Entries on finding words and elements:
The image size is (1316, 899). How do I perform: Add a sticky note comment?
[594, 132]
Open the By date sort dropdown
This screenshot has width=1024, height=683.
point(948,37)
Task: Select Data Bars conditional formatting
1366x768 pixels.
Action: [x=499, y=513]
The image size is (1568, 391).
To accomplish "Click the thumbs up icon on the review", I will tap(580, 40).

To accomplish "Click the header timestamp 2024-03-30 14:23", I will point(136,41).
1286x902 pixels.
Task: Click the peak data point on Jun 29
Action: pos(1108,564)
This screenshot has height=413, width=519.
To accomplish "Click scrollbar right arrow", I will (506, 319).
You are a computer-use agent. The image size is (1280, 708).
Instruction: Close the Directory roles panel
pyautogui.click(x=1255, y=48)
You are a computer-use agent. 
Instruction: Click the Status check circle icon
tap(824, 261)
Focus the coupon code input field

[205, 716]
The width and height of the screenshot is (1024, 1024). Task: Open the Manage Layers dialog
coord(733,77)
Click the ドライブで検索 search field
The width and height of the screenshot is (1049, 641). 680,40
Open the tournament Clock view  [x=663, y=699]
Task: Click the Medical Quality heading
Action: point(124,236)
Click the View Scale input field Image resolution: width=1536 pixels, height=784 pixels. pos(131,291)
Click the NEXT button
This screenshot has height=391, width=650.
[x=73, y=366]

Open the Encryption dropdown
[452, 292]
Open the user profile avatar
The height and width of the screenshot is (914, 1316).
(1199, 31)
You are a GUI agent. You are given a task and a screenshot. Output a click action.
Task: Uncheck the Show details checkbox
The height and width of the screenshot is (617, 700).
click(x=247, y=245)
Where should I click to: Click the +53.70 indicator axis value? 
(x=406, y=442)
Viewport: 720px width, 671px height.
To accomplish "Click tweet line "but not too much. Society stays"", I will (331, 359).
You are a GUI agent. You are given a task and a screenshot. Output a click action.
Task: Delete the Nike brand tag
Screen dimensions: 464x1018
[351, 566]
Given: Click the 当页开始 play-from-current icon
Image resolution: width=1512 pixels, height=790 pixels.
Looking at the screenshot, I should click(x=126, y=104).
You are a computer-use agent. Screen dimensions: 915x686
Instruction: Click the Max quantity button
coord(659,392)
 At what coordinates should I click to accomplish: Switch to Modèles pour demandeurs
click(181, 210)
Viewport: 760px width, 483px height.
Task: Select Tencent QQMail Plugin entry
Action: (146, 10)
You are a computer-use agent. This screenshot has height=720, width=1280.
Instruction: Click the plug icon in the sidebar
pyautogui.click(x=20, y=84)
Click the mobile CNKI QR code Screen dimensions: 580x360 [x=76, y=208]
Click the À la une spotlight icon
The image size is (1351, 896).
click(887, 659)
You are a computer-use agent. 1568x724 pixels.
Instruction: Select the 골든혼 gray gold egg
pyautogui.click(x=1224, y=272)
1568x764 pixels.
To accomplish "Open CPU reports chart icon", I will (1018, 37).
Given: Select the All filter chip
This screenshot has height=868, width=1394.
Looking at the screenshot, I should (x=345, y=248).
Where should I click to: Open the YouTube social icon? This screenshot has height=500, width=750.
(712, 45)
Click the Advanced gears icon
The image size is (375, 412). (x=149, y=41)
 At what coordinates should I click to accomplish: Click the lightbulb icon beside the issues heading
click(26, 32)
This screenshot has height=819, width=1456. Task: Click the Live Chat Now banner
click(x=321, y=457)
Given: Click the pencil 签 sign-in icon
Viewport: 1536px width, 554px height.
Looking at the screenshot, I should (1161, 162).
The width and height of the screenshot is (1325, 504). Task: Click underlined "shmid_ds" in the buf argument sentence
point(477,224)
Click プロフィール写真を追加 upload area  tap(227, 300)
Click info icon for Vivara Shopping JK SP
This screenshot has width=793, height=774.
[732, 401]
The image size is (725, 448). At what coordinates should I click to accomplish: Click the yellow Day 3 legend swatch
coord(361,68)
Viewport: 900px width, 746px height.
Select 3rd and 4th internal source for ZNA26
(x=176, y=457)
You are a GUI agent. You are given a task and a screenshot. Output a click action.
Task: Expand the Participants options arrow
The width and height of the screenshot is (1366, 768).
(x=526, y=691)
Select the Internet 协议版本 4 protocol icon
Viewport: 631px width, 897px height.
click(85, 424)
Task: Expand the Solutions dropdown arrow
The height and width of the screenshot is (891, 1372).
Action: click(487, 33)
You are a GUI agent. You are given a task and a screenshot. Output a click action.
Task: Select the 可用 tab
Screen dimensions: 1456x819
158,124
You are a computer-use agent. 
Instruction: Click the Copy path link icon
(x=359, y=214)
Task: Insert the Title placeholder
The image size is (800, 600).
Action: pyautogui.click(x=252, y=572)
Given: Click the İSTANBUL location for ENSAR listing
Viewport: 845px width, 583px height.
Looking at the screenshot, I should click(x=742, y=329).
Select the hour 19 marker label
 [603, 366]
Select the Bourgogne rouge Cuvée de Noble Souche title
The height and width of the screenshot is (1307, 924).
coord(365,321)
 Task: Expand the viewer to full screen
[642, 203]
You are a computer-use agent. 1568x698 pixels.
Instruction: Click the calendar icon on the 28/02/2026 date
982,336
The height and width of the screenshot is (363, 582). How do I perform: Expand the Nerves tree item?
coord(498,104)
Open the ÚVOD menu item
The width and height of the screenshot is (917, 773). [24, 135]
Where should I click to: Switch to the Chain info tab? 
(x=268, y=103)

• **AIM OF THE TASK**: Present each non-blank line of the material above as an item in a numbered list.

• **TASK SOLUTION**:
1. The image size is (1316, 899). How do I perform: Add a sticky note comment?
2. [594, 132]
3. Open the By date sort dropdown
4. This screenshot has width=1024, height=683.
5. point(948,37)
6. Task: Select Data Bars conditional formatting
7. 1366x768 pixels.
8. Action: [x=499, y=513]
9. The image size is (1568, 391).
10. To accomplish "Click the thumbs up icon on the review", I will tap(580, 40).
11. To accomplish "Click the header timestamp 2024-03-30 14:23", I will point(136,41).
12. 1286x902 pixels.
13. Task: Click the peak data point on Jun 29
14. Action: pos(1108,564)
15. This screenshot has height=413, width=519.
16. To accomplish "Click scrollbar right arrow", I will (506, 319).
17. You are a computer-use agent. The image size is (1280, 708).
18. Instruction: Close the Directory roles panel
19. pyautogui.click(x=1255, y=48)
20. You are a computer-use agent. 
21. Instruction: Click the Status check circle icon
22. tap(824, 261)
23. Focus the coupon code input field
24. [205, 716]
25. The width and height of the screenshot is (1024, 1024). Task: Open the Manage Layers dialog
26. coord(733,77)
27. Click the ドライブで検索 search field
28. The width and height of the screenshot is (1049, 641). 680,40
29. Open the tournament Clock view  [x=663, y=699]
30. Task: Click the Medical Quality heading
31. Action: point(124,236)
32. Click the View Scale input field Image resolution: width=1536 pixels, height=784 pixels. pos(131,291)
33. Click the NEXT button
34. This screenshot has height=391, width=650.
35. [x=73, y=366]
36. Open the Encryption dropdown
37. [452, 292]
38. Open the user profile avatar
39. The height and width of the screenshot is (914, 1316).
40. (1199, 31)
41. You are a GUI agent. You are given a task and a screenshot. Output a click action.
42. Task: Uncheck the Show details checkbox
43. The height and width of the screenshot is (617, 700).
44. click(x=247, y=245)
45. Where should I click to: Click the +53.70 indicator axis value? 
46. (x=406, y=442)
47. Viewport: 720px width, 671px height.
48. To accomplish "Click tweet line "but not too much. Society stays"", I will (331, 359).
49. You are a GUI agent. You are given a task and a screenshot. Output a click action.
50. Task: Delete the Nike brand tag
51. Screen dimensions: 464x1018
52. [351, 566]
53. Given: Click the 当页开始 play-from-current icon
54. Image resolution: width=1512 pixels, height=790 pixels.
55. Looking at the screenshot, I should click(x=126, y=104).
56. You are a computer-use agent. Screen dimensions: 915x686
57. Instruction: Click the Max quantity button
58. coord(659,392)
59.  At what coordinates should I click to accomplish: Switch to Modèles pour demandeurs
60. click(181, 210)
61. Viewport: 760px width, 483px height.
62. Task: Select Tencent QQMail Plugin entry
63. Action: (146, 10)
64. You are a computer-use agent. This screenshot has height=720, width=1280.
65. Instruction: Click the plug icon in the sidebar
66. pyautogui.click(x=20, y=84)
67. Click the mobile CNKI QR code Screen dimensions: 580x360 [x=76, y=208]
68. Click the À la une spotlight icon
69. The image size is (1351, 896).
70. click(887, 659)
71. You are a computer-use agent. 1568x724 pixels.
72. Instruction: Select the 골든혼 gray gold egg
73. pyautogui.click(x=1224, y=272)
74. 1568x764 pixels.
75. To accomplish "Open CPU reports chart icon", I will (1018, 37).
76. Given: Select the All filter chip
77. This screenshot has height=868, width=1394.
78. Looking at the screenshot, I should (x=345, y=248).
79. Where should I click to: Open the YouTube social icon? This screenshot has height=500, width=750.
80. (712, 45)
81. Click the Advanced gears icon
82. The image size is (375, 412). (x=149, y=41)
83.  At what coordinates should I click to accomplish: Click the lightbulb icon beside the issues heading
84. click(26, 32)
85. This screenshot has height=819, width=1456. Task: Click the Live Chat Now banner
86. click(x=321, y=457)
87. Given: Click the pencil 签 sign-in icon
88. Viewport: 1536px width, 554px height.
89. Looking at the screenshot, I should (1161, 162).
90. The width and height of the screenshot is (1325, 504). Task: Click underlined "shmid_ds" in the buf argument sentence
91. point(477,224)
92. Click プロフィール写真を追加 upload area  tap(227, 300)
93. Click info icon for Vivara Shopping JK SP
94. This screenshot has width=793, height=774.
95. [732, 401]
96. The image size is (725, 448). At what coordinates should I click to accomplish: Click the yellow Day 3 legend swatch
97. coord(361,68)
98. Viewport: 900px width, 746px height.
99. Select 3rd and 4th internal source for ZNA26
100. (x=176, y=457)
101. You are a GUI agent. You are given a task and a screenshot. Output a click action.
102. Task: Expand the Participants options arrow
103. The width and height of the screenshot is (1366, 768).
104. (x=526, y=691)
105. Select the Internet 协议版本 4 protocol icon
106. Viewport: 631px width, 897px height.
107. click(85, 424)
108. Task: Expand the Solutions dropdown arrow
109. The height and width of the screenshot is (891, 1372).
110. Action: click(487, 33)
111. You are a GUI agent. You are given a task and a screenshot. Output a click action.
112. Task: Select the 可用 tab
113. Screen dimensions: 1456x819
114. 158,124
115. You are a computer-use agent. 
116. Instruction: Click the Copy path link icon
117. (x=359, y=214)
118. Task: Insert the Title placeholder
119. The image size is (800, 600).
120. Action: pyautogui.click(x=252, y=572)
121. Given: Click the İSTANBUL location for ENSAR listing
122. Viewport: 845px width, 583px height.
123. Looking at the screenshot, I should click(x=742, y=329).
124. Select the hour 19 marker label
125.  [603, 366]
126. Select the Bourgogne rouge Cuvée de Noble Souche title
127. The height and width of the screenshot is (1307, 924).
128. coord(365,321)
129.  Task: Expand the viewer to full screen
130. [642, 203]
131. You are a computer-use agent. 1568x698 pixels.
132. Instruction: Click the calendar icon on the 28/02/2026 date
133. 982,336
134. The height and width of the screenshot is (363, 582). How do I perform: Expand the Nerves tree item?
135. coord(498,104)
136. Open the ÚVOD menu item
137. The width and height of the screenshot is (917, 773). [24, 135]
138. Where should I click to: Switch to the Chain info tab? 
139. (x=268, y=103)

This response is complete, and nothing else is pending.